Maya Angelou, an American author and poet who documented her life in seven autobiographies and recited her poem "On the Pulse of the Morning" at President Bill Clinton's first inauguration, has died at the age of 86.
Angelou's publicist told CNN that the famously renowed poet died at her home in Winston-Salem, N.C. Mayor Allen Jones told WGHP-TV that Angelou was found by her caretaker on Wednesday morning.
The news comes day after Angelou had to canceled a planned appearance at the MLB Beacon Awards Luncheon in Houston, where she was set to be honored on May 30. The MLB cited "health reasons" for her absence, and in April Angelou canceled an event in Arkansas because she was recovering from an "unexpected ailment."
Angelou was born Marguerite Johnson in St Louis and was raised in Stamps, Ark., and San Francisco, moving back and forth between her parents and her grandmother. She was smart and fresh to the point of danger, packed off by her family to California after sassing a white store clerk in Arkansas. At the age of 7, she was raped by her mother's boyfriend and didn't speak for years. She learned by reading, and listening.
Becoming one of the first black women to enjoy success as an author. The young single mother who performed at strip clubs to earn a living later wrote and recited the most popular presidential inaugural poem in history. The childhood victim of rap wrote a million-selling memoir, befriended Malcolm X, Nelson Mandela, and the Rev. Martin Luther King, Jr., and performed on stages around the world.
An actress, singer and dancer in the 1950s an 1960s, she broke through as an author in 1970 with "I Know Why the Caged Bird Sings," which become standard reading, and was the first of a multipart autobiography that continued through the decades. In 1993, she was a sensation reading her cautiously hopeful "On the Pulse of the Morning" at former President Bill Clinton's first inauguration. Her confident performance openly delighted Clinton and made her poem a best-seller. For former President George W. Bush, she read another poem, "Amazing Peace," at the 2005 Christmas tree lighting ceremony at the White House.
She remained close enough to the Clintons' that in 2008, she supported Hilary Clinton's candidacy over the ultimately successful run of the country's first black president, Barack Obama.
She was a mentor to Oprah Winfrey, who she befriended when Winfrey was still a local television reporter, and often appeared on her friend's talk show program. She mastered several languages and published not just poetry, but advice books, cookbooks and children's stories. She wrote music, plays and screenplays, and received an Emmy nominations for her acting in "Roots," and never lost her passion for dance, the art she considered closest to poetry.
At the age of 9, she was writing poetry and by the age of 17, she was a single mother. In her early 20s, she danced at a strip club, run a brothel, and was married and then divorced. By her mid-20s, she was performing at the Purple Onion in San Francisco, where she shared billing with another future star, Phyllis Diller.
After renaming herself Maya Angelou for the stage, she toured in "Porgy and Bess" and Jean Genet's "The Blacks" and danced with Alvin Ailey.
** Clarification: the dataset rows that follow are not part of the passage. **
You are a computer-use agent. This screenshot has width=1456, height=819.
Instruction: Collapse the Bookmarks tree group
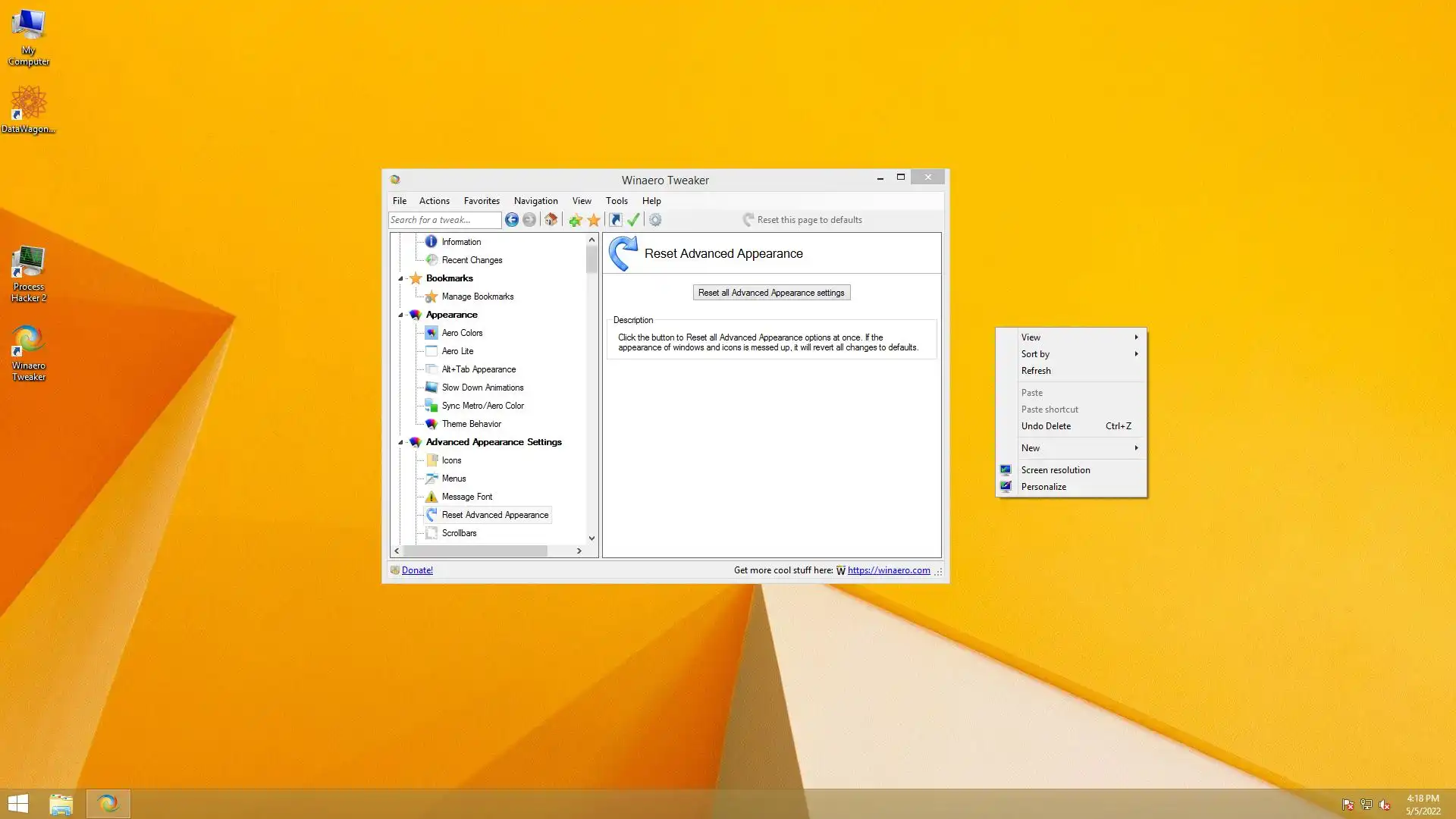click(x=400, y=278)
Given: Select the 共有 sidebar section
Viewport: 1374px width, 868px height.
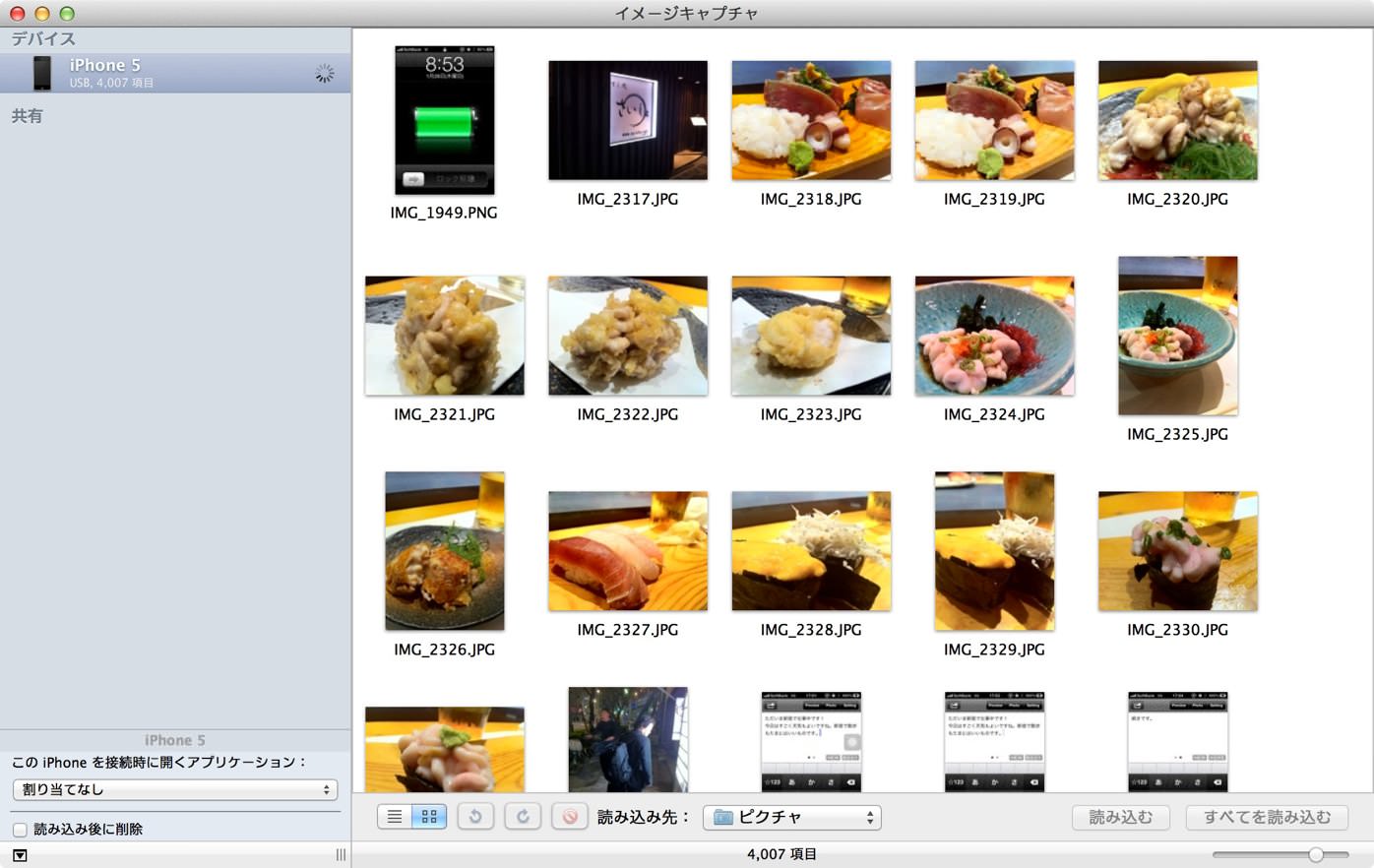Looking at the screenshot, I should [x=28, y=116].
She worked as a coordinator for the Southern Christian Leadership Council, and lived for years in Egypt and Ghana, where she met Malcolm X and remained close to him until his assassination in 1965. Three years later, she was helping King organize the Poor People's March in Memphis, Tenn., where civil rights leader was slain on Angelou's 40th birthday.
"Every year, on that day, Coretta and I would send each other flowers," Angelou said King's window, Coretta Scott King, who died in 2006.
President Obama presented Angelou with the Presidential Medal of Freedom in 2011. She also won three Grammy Awards for 'Best Spoken Word' album. Her first came in 1993 for "On the Pulse of the Morning." She won again two years later of her poem "Phenomenal Woman." In 2002 the Recording Academy honored her with a third Grammy, for the audio book of "A Song Flung Up to Heaven."
In recent years, Angelou become on Twitter. Her final tweet to her followers was published on Sunday, May 23. And it says this.
Listen to yourself and in that quietude you might hear the voice of God.